Reproduce the items from the line with "Click the 130 right-axis tick label" to the line with "Open the 一区", substituting "drop-down" for "dropdown" and leaving everything else unchanged.

--- Begin EXCERPTED DATA ---

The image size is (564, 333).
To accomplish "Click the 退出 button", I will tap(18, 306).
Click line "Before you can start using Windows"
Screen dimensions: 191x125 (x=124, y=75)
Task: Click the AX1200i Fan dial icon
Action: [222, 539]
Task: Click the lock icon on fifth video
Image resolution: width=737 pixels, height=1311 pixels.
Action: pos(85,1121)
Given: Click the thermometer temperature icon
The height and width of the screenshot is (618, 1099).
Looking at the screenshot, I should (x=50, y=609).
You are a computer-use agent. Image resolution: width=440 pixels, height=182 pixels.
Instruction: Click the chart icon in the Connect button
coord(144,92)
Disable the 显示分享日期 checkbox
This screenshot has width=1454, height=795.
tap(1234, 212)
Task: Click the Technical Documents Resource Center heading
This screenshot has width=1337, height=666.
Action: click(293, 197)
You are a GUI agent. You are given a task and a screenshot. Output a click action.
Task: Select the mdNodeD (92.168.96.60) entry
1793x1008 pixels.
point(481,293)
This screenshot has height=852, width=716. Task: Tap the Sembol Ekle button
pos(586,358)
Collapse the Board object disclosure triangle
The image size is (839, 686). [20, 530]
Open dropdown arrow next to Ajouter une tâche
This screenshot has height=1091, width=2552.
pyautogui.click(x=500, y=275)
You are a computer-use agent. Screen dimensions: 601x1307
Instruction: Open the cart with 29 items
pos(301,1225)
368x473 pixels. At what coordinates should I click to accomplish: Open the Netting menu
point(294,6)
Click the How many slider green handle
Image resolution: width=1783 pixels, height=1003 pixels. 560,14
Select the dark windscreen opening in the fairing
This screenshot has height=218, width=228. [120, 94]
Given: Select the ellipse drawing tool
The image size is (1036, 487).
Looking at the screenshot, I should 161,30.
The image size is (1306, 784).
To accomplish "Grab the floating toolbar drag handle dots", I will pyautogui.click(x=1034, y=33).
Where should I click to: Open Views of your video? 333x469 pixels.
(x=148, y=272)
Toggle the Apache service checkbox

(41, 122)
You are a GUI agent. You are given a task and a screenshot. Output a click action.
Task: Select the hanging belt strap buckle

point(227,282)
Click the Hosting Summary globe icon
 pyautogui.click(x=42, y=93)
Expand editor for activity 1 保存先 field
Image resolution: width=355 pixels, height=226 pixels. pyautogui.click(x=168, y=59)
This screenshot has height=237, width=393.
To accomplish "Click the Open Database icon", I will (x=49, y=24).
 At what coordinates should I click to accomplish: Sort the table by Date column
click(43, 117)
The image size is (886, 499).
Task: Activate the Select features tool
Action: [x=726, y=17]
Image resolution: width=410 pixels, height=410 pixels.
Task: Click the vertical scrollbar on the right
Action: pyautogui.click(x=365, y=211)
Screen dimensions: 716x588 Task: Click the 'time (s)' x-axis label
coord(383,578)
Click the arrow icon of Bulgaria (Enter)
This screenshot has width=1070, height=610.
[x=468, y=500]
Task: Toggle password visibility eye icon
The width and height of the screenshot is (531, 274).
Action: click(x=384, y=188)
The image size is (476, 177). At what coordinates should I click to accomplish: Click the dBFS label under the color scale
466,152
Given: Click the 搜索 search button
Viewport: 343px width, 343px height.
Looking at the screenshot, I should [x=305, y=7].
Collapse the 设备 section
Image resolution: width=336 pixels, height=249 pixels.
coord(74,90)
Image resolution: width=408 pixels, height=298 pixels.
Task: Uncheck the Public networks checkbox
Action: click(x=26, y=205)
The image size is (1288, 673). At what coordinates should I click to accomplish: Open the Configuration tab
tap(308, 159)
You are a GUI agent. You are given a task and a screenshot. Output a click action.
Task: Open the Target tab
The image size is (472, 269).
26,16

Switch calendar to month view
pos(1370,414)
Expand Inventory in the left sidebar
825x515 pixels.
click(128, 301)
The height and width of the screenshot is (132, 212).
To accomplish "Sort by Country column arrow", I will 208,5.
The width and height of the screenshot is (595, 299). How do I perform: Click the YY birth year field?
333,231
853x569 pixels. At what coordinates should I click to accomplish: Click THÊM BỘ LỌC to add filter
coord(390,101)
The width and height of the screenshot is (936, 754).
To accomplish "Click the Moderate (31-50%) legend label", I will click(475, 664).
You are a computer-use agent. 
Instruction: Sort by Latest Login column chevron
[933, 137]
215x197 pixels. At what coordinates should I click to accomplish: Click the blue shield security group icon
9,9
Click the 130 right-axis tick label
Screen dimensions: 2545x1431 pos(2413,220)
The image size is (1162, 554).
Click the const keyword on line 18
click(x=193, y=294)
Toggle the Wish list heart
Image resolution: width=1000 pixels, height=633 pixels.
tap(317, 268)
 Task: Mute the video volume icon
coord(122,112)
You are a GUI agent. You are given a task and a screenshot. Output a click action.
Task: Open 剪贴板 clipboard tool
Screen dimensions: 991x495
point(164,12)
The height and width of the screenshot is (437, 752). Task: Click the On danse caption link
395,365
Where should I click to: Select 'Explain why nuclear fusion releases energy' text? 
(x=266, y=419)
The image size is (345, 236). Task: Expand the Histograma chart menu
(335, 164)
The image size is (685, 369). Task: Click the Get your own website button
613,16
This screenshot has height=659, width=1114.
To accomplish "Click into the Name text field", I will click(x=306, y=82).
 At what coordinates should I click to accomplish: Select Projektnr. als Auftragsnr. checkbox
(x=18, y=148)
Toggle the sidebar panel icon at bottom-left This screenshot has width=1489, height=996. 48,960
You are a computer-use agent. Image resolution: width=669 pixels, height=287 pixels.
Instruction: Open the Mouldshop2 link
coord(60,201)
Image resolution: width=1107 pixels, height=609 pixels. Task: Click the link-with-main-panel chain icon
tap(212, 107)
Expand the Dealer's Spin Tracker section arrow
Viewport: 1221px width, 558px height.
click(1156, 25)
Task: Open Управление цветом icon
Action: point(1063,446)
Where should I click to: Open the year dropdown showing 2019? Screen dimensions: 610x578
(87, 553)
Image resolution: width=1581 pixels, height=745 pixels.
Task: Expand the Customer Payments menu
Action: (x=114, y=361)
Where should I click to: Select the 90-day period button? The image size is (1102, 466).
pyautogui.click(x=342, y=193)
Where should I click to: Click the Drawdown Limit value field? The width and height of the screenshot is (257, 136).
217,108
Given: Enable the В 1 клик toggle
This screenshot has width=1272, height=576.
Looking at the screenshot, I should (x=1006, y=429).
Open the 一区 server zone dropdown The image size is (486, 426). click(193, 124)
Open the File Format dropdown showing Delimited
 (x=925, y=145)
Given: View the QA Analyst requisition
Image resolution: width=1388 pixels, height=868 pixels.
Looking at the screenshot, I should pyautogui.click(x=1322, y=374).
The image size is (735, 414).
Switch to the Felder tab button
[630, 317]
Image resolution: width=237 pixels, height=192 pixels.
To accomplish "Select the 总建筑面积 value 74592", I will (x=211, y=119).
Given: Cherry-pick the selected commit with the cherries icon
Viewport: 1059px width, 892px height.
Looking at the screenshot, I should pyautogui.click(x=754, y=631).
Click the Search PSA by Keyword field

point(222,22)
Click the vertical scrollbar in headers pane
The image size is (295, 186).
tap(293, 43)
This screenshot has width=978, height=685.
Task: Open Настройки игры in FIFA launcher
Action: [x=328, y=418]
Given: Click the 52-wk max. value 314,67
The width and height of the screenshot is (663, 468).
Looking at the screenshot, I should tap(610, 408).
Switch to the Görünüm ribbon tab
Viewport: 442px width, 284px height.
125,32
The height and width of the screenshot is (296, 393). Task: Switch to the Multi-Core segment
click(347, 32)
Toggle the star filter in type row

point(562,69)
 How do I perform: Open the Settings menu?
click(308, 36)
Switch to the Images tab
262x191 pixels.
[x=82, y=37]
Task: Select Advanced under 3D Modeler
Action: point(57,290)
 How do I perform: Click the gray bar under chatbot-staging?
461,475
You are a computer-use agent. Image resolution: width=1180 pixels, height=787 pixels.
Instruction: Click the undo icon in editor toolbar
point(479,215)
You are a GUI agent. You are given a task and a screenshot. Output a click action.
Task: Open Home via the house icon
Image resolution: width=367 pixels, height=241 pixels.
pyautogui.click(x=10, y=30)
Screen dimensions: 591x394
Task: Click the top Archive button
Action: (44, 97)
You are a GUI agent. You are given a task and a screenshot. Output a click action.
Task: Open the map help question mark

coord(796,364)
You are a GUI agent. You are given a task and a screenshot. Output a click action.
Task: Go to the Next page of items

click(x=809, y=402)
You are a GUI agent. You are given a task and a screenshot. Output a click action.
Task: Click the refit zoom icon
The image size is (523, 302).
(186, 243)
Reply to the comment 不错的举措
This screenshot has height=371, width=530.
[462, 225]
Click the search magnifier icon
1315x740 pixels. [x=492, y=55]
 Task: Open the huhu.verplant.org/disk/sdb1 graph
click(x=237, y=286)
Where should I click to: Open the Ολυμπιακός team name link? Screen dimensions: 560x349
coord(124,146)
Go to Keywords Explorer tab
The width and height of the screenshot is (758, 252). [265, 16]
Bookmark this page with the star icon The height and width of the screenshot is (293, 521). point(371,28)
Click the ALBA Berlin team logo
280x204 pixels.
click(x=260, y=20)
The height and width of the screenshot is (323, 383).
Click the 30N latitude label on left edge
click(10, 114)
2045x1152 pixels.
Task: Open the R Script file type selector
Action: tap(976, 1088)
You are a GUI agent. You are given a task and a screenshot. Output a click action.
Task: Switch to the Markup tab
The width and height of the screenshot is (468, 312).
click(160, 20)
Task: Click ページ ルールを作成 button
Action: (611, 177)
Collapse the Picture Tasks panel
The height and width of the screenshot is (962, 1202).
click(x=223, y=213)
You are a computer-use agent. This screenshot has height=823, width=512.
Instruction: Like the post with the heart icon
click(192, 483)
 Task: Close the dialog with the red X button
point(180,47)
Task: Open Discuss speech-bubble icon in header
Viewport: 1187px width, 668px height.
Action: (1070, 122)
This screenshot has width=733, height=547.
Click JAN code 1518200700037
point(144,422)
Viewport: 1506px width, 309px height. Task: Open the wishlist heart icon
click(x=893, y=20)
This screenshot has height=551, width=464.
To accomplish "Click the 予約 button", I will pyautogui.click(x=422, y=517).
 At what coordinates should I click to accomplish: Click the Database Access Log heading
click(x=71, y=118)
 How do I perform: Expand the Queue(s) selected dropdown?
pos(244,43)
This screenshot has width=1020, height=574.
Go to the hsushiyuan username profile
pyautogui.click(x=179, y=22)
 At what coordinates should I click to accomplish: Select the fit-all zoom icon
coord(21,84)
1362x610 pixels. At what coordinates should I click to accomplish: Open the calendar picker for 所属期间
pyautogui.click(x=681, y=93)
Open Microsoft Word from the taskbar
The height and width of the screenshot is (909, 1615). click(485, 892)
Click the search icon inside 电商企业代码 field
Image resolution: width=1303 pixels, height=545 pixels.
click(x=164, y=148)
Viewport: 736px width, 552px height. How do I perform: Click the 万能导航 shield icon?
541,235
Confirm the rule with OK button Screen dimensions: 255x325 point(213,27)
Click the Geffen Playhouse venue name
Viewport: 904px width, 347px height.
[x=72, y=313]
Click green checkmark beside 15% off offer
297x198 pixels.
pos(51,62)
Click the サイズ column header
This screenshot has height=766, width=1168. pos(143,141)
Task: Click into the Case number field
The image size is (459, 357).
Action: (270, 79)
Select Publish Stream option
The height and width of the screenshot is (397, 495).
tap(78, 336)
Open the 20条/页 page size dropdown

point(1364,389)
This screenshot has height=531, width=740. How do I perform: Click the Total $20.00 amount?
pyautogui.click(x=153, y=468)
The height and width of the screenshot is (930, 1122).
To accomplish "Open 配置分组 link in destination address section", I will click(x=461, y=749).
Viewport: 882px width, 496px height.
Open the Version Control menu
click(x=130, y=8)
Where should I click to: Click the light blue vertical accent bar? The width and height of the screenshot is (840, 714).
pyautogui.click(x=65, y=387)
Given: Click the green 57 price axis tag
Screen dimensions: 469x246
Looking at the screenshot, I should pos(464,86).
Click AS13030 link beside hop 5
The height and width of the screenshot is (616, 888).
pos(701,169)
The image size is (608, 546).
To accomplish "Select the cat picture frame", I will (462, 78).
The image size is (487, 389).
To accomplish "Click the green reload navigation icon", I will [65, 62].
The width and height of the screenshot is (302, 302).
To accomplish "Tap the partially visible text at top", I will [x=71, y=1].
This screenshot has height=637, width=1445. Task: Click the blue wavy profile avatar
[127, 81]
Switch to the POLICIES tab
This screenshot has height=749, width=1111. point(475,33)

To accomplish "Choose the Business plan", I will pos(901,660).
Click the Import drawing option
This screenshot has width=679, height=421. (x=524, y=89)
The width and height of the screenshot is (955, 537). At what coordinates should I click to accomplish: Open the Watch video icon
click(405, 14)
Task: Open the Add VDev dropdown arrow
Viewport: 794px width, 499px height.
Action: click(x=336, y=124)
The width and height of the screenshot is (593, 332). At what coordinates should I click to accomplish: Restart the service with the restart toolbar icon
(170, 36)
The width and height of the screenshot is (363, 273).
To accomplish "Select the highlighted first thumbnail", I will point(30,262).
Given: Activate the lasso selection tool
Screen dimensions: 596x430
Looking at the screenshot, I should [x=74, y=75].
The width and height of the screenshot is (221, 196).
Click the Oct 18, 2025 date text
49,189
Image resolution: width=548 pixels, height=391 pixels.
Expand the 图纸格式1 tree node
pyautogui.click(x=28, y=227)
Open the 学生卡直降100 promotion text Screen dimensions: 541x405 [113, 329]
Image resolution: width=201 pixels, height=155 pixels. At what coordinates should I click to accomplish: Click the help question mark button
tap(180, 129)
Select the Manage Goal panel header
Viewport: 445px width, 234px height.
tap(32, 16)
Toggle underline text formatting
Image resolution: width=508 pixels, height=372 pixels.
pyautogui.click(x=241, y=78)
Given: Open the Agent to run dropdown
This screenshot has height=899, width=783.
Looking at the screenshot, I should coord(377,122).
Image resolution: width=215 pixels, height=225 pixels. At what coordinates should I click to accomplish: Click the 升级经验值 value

--- End EXCERPTED DATA ---

- WRITTEN ANSWER:
Click the 130 right-axis tick label
Screen dimensions: 2545x1431 pos(2413,220)
The image size is (1162, 554).
Click the const keyword on line 18
click(x=193, y=294)
Toggle the Wish list heart
Image resolution: width=1000 pixels, height=633 pixels.
tap(317, 268)
 Task: Mute the video volume icon
coord(122,112)
You are a GUI agent. You are given a task and a screenshot. Output a click action.
Task: Open 剪贴板 clipboard tool
Screen dimensions: 991x495
point(164,12)
The height and width of the screenshot is (437, 752). Task: Click the On danse caption link
395,365
Where should I click to: Select 'Explain why nuclear fusion releases energy' text? 
(x=266, y=419)
The image size is (345, 236). Task: Expand the Histograma chart menu
(335, 164)
The image size is (685, 369). Task: Click the Get your own website button
613,16
This screenshot has height=659, width=1114.
To accomplish "Click into the Name text field", I will click(x=306, y=82).
 At what coordinates should I click to accomplish: Select Projektnr. als Auftragsnr. checkbox
(x=18, y=148)
Toggle the sidebar panel icon at bottom-left This screenshot has width=1489, height=996. 48,960
You are a computer-use agent. Image resolution: width=669 pixels, height=287 pixels.
Instruction: Open the Mouldshop2 link
coord(60,201)
Image resolution: width=1107 pixels, height=609 pixels. Task: Click the link-with-main-panel chain icon
tap(212, 107)
Expand the Dealer's Spin Tracker section arrow
Viewport: 1221px width, 558px height.
click(1156, 25)
Task: Open Управление цветом icon
Action: point(1063,446)
Where should I click to: Open the year drop-down showing 2019? Screen dimensions: 610x578
(87, 553)
Image resolution: width=1581 pixels, height=745 pixels.
Task: Expand the Customer Payments menu
Action: (x=114, y=361)
Where should I click to: Select the 90-day period button? The image size is (1102, 466).
pyautogui.click(x=342, y=193)
Where should I click to: Click the Drawdown Limit value field? The width and height of the screenshot is (257, 136).
217,108
Given: Enable the В 1 клик toggle
This screenshot has width=1272, height=576.
Looking at the screenshot, I should (x=1006, y=429).
Open the 一区 server zone drop-down The image size is (486, 426). click(193, 124)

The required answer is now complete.